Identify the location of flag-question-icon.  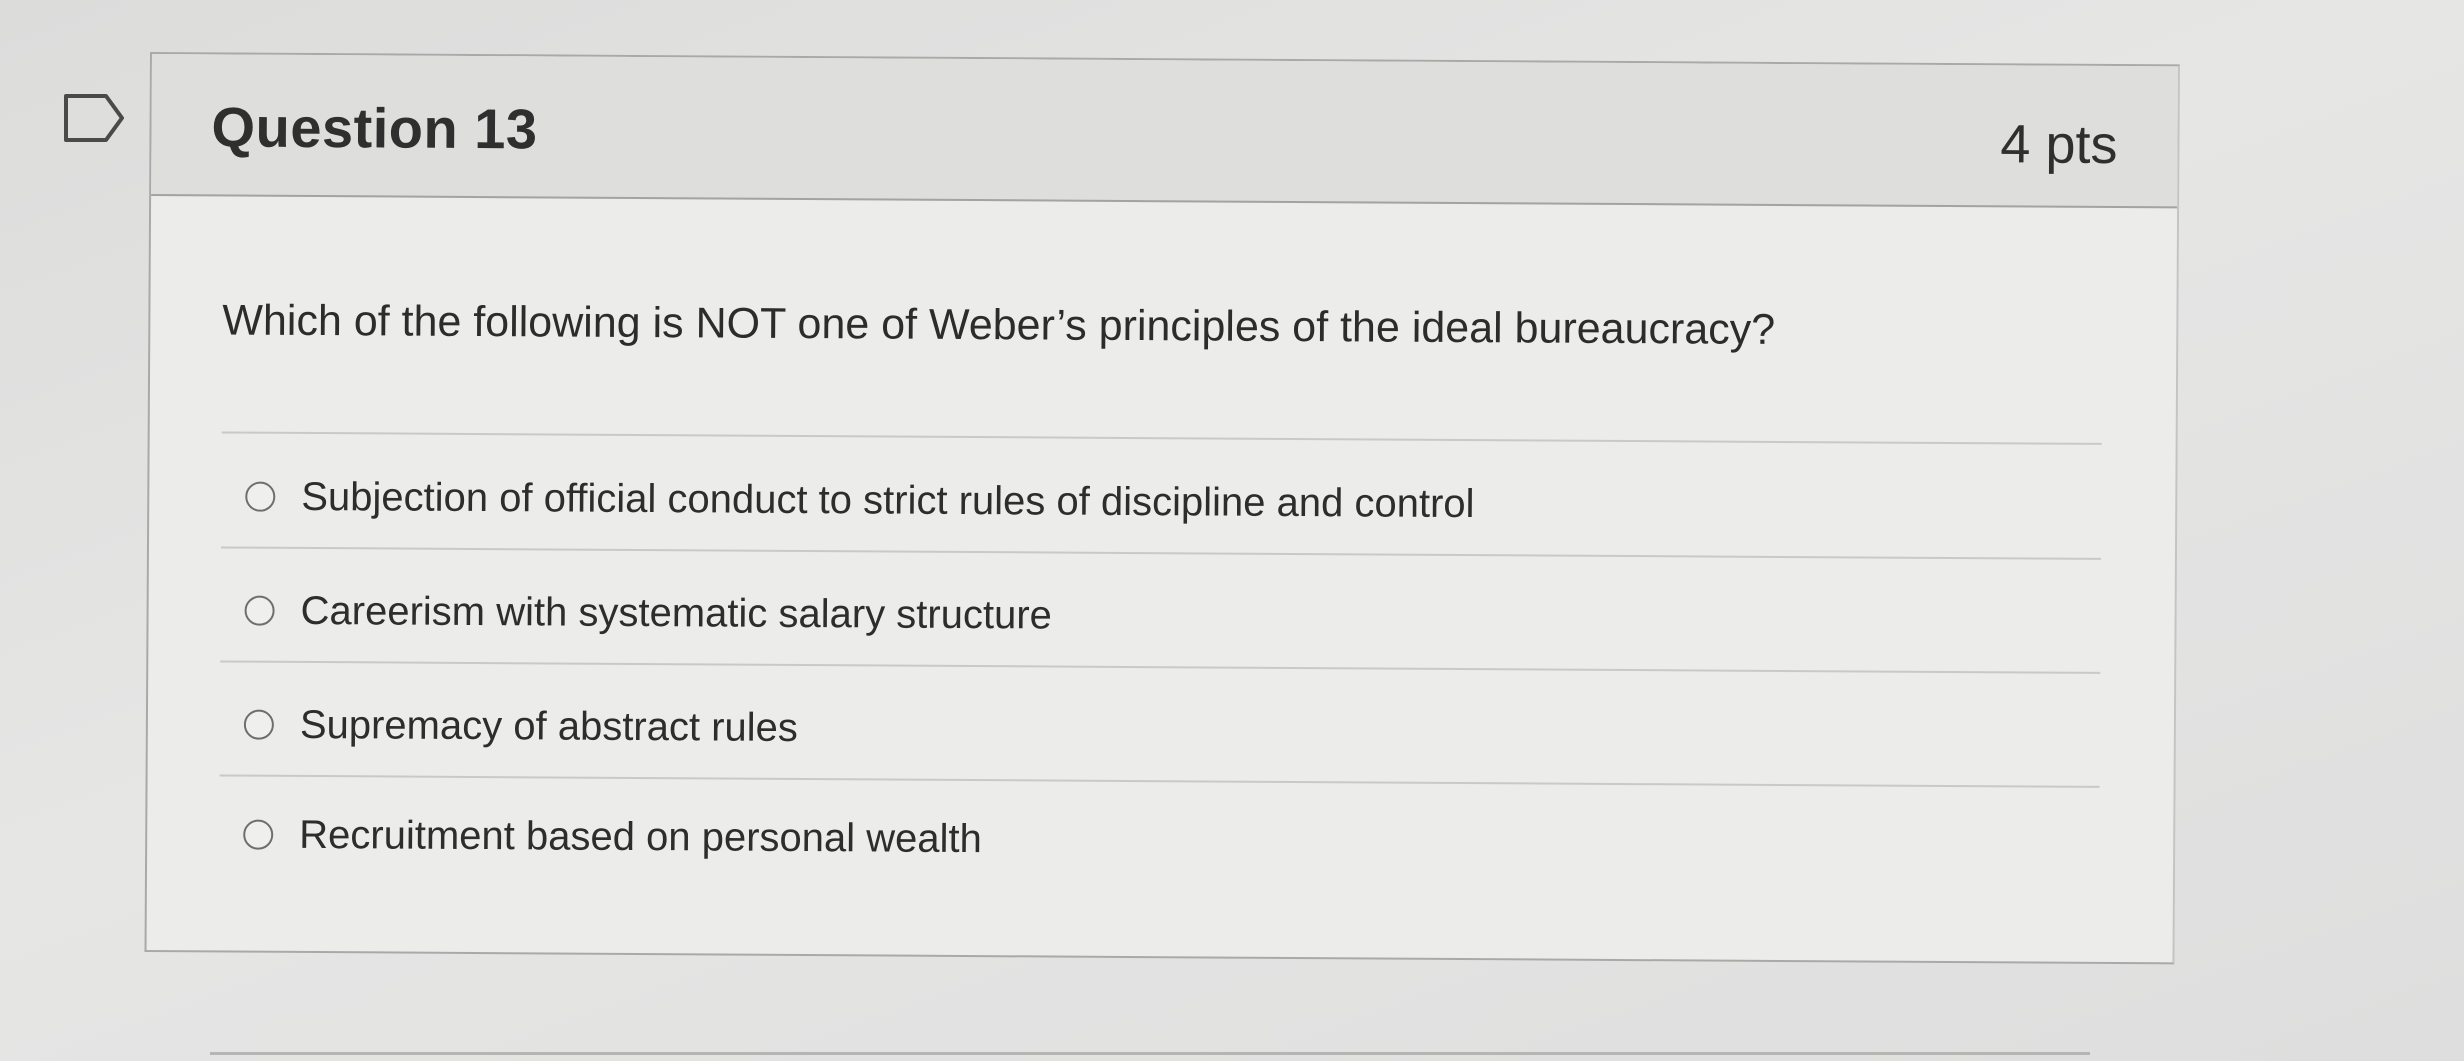
(95, 118).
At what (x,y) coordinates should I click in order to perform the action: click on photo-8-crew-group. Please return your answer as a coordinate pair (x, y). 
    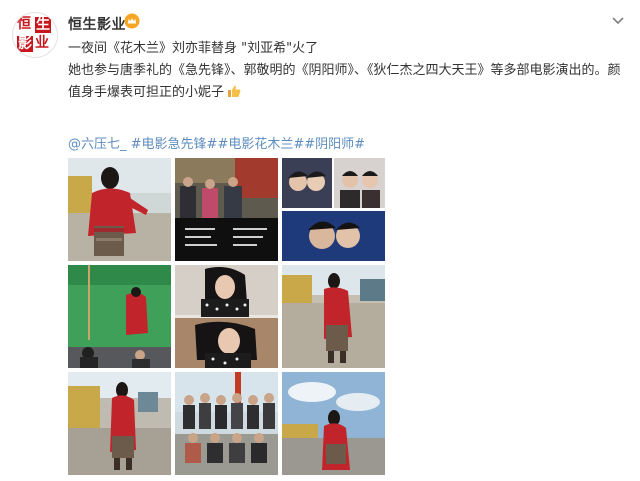
    Looking at the image, I should click on (226, 424).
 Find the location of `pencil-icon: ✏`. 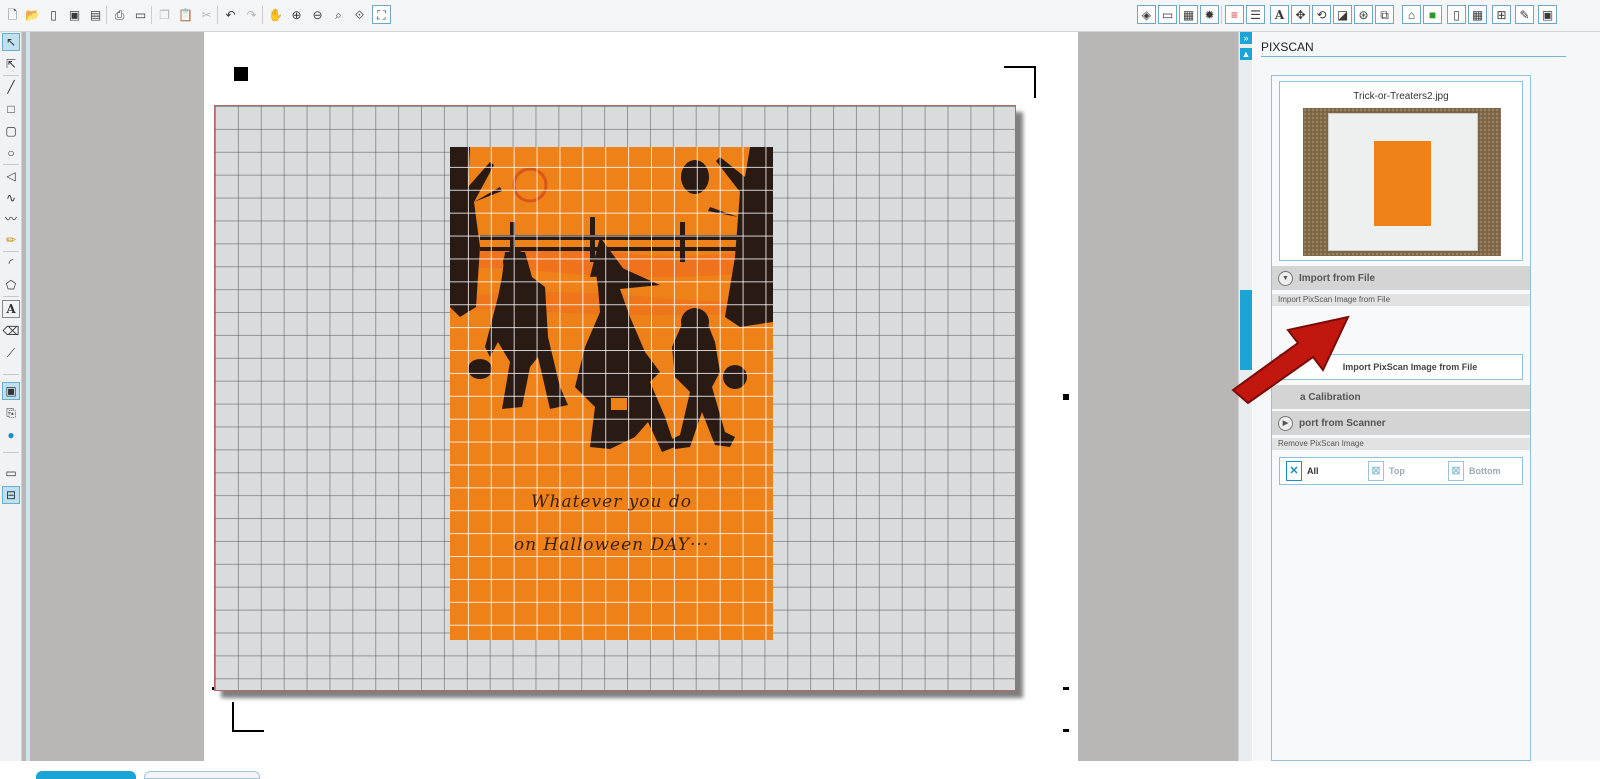

pencil-icon: ✏ is located at coordinates (11, 240).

══════════

> _ASSIGNMENT_:
Copy the records word for word, starting at the line that contains "At what (x,y)" and running through the end of the records. Leave the pictures out.

> _ANSWER TO THE EXERCISE_:
At what (x,y) coordinates should I click in order to perform the action: click on photo-8-crew-group. Please return your answer as a coordinate pair (x, y). 
    Looking at the image, I should click on (226, 424).
 Find the location of `pencil-icon: ✏`. 

pencil-icon: ✏ is located at coordinates (11, 240).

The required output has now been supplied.